Polish apples
Young people march with a wheelbarrow of apples during an event promoting Polish apples in Warsaw.Franciszek Mazur/Agencja Gazeta/Reuters

The European Commission will offer financial support worth €125m (£100m, $170m) to farmers affected by the Russian import ban on fresh food from the EU.

The commission has triggered an emergency measure included in the Common Agricultural Policy (CAP) which allows it to purchase stock from farmers in cases of extreme market volatility.

Given that Russia, under the terms of sanctions announced earlier in August, will not be purchasing European fresh produce for at least 12 months, the EU has chosen to act swiftly.

The fund will cover products in full season, and which have no storage options or immediate alternative markets to export to. The measures will be in place until November.

The products covered are: tomatoes, carrots, white cabbage, peppers, cauliflowers, cucumbers, gherkins, mushrooms, apples, pear, red fruits, table grapes and kiwi fruit.

Massive food waste

In the two weeks since the Russian embargo came into effect, there have been frequent reports of European food stocks going to waste. Campaigns had been launched across Europe for the European Commission to take up the lag.

In Poland, farmers had already received a €4m grant from the commission to promote Polish apples in India and China, as it sought to diversity its trade routes. Poland is the largest exporter of apples in the world, having recently wrested the number one spot from China. A significant portion of these go to Russia, but the overall impact could be less than 1% of Polish GDP.

Russia trade ban chart
The countries most likely to be impacted by Russian food sanctions.Statista

Meanwhile, in the run up to and in the wake of the ban, Polish people took to social media using the hashtag #EatApples to attempt to drive domestic consumption of the fruit.

"By far and away the most vulnerable to the Russian sanctions is Lithuania, where exports of the banned products to Russia are equivalent to 2.5% of GDP," said William Jackson of Capital Economics in a note.

In the UK, the main victim is likely to be Scottish mackerel industry, which is set to lose up to £16m in Russian export business. Overall, the food ban could impact just 0.2% of the UK's total food exports.

A spokesperson for the Seafish Directory, a quango that represents the British fishing industry, told IBTimes UK that there are no fishing businesses in England which stand to lose out, as most of the stock is used on the domestic market. The commission has yet to confirm whether there will be any support available for the fishing industry.
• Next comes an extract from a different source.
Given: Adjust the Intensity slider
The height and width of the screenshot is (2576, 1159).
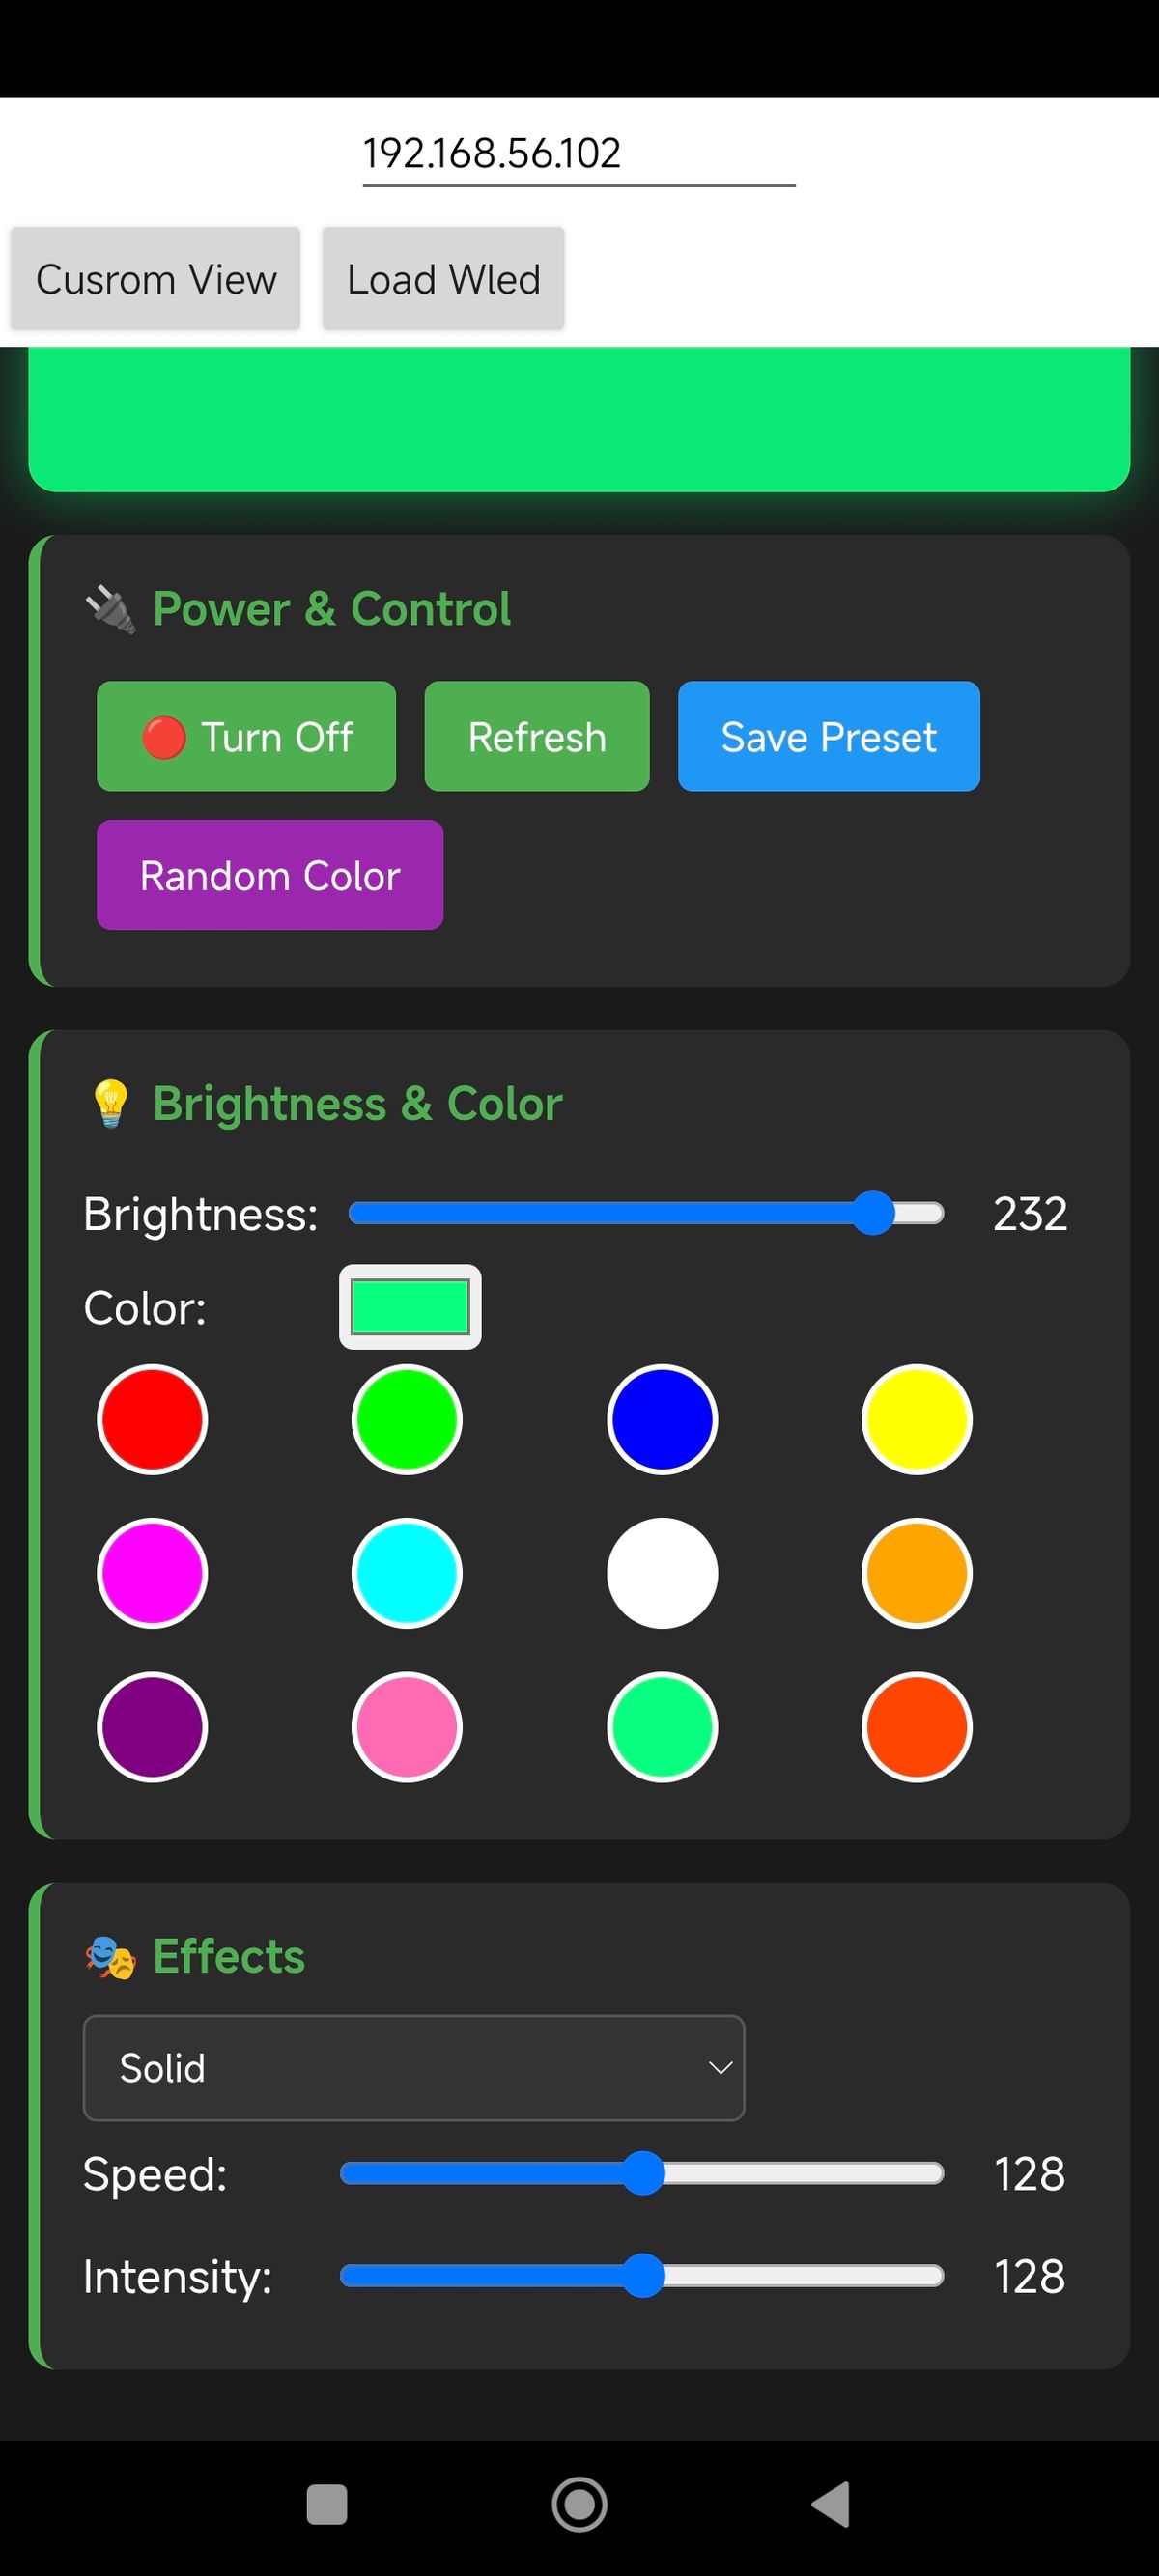Looking at the screenshot, I should 642,2276.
Speaking after the emergency fund was announced, the EU Agriculture and Rural Development Commissioner Dacian Cioloș said: "All farmers of the concerned products – whether in producer organisations or not – will be eligible to take up these market support measures where they see fit. Acting early will provide an efficient support to the price paid to producers on the internal market, help the market adjust and be cost effective."